--- DATASET ENTRIES Enclosed Below ---
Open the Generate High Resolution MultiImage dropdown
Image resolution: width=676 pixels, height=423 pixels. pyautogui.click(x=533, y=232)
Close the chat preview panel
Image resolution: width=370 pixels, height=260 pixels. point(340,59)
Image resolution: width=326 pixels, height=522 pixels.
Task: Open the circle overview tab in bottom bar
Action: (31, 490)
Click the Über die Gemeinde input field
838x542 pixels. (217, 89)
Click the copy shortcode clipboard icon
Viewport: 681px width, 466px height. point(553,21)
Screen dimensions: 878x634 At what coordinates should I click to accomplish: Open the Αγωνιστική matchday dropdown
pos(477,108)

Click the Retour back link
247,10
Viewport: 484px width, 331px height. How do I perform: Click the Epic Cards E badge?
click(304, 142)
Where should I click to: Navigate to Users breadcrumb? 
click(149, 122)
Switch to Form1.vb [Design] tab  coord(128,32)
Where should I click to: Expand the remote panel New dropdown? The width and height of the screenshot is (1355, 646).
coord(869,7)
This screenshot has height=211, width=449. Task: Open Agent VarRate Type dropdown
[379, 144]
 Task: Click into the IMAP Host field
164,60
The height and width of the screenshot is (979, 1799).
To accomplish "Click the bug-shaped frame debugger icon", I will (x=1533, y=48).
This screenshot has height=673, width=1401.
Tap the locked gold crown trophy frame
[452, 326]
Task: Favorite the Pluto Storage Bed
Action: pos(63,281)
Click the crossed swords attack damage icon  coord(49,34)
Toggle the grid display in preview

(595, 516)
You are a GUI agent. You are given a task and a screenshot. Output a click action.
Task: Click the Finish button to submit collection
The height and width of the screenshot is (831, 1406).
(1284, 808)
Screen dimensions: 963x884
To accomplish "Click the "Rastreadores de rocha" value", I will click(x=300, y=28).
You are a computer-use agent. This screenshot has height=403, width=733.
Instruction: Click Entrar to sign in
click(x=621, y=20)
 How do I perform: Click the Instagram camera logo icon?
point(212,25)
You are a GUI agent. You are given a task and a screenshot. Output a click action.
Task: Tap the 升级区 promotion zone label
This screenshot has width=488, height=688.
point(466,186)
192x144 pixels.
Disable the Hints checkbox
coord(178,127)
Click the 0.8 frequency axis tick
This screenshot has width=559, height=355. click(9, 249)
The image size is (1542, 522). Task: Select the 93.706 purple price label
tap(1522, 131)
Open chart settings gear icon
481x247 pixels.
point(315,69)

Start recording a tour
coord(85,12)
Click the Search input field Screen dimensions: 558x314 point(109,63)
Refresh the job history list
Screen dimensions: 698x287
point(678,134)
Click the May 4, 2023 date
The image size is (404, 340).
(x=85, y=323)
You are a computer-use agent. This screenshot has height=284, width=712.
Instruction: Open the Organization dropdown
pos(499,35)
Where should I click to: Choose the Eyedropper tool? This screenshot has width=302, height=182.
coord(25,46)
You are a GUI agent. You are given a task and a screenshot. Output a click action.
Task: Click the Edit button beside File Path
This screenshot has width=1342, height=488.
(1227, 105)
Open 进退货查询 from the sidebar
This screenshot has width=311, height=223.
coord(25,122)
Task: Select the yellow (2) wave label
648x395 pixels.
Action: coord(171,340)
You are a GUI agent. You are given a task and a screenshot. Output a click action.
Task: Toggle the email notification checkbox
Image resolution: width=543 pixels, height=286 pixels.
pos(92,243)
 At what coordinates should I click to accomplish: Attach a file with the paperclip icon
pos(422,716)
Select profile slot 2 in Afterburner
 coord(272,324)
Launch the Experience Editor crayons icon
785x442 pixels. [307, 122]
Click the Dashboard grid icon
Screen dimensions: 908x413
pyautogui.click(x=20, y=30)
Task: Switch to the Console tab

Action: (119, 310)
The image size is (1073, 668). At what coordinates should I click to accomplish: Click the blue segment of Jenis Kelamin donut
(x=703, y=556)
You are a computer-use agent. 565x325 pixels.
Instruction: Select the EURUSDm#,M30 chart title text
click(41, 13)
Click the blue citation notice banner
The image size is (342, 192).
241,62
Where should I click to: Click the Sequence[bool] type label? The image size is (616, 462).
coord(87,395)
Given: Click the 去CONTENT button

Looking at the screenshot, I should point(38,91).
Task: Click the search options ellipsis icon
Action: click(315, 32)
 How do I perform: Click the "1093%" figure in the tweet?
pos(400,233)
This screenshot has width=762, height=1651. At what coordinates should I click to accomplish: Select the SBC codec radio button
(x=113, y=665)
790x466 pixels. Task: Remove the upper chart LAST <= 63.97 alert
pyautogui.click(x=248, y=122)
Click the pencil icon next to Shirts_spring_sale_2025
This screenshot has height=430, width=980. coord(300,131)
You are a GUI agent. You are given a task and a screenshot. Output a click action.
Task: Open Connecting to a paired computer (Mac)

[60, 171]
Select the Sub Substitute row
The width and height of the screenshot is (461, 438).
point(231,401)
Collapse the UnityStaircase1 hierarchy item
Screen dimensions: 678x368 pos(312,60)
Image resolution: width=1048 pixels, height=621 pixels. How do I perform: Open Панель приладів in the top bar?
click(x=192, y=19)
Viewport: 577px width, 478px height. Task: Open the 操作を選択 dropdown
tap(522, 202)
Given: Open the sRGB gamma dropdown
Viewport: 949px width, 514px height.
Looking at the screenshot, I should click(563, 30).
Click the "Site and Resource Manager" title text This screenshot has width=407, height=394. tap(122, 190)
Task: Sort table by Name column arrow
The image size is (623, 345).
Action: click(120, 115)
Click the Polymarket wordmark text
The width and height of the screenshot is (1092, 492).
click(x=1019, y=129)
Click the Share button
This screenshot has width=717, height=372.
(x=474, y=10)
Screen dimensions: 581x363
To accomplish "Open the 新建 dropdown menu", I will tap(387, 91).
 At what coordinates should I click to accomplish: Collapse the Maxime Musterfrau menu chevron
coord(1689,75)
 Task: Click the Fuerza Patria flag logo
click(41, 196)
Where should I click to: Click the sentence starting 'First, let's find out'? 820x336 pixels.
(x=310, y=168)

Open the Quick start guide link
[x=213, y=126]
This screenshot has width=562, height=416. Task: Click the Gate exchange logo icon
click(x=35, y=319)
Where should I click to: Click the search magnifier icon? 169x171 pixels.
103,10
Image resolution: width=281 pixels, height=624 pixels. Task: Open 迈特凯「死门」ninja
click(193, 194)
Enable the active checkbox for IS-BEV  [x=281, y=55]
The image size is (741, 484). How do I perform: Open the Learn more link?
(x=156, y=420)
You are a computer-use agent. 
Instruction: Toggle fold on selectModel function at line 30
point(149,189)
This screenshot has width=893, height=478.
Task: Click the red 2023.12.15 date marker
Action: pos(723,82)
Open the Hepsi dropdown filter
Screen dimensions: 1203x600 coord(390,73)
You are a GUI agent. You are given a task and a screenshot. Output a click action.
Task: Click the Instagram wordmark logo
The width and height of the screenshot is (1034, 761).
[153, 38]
--- End of Enclosed DATASET ENTRIES ---
▶ [WHAT TO WORK ON]
Would you print exactly, and only, the lines of the data above from the line with "Click the pencil" through the line with "Screen dimensions: 581x363", inclusive?

▶ [RESULT FOR THIS TASK]
Click the pencil icon next to Shirts_spring_sale_2025
This screenshot has height=430, width=980. coord(300,131)
You are a GUI agent. You are given a task and a screenshot. Output a click action.
Task: Open Connecting to a paired computer (Mac)

[60, 171]
Select the Sub Substitute row
The width and height of the screenshot is (461, 438).
point(231,401)
Collapse the UnityStaircase1 hierarchy item
Screen dimensions: 678x368 pos(312,60)
Image resolution: width=1048 pixels, height=621 pixels. How do I perform: Open Панель приладів in the top bar?
click(x=192, y=19)
Viewport: 577px width, 478px height. Task: Open the 操作を選択 dropdown
tap(522, 202)
Given: Open the sRGB gamma dropdown
Viewport: 949px width, 514px height.
Looking at the screenshot, I should click(563, 30).
Click the "Site and Resource Manager" title text This screenshot has width=407, height=394. tap(122, 190)
Task: Sort table by Name column arrow
The image size is (623, 345).
Action: click(120, 115)
Click the Polymarket wordmark text
The width and height of the screenshot is (1092, 492).
click(x=1019, y=129)
Click the Share button
This screenshot has width=717, height=372.
(x=474, y=10)
Screen dimensions: 581x363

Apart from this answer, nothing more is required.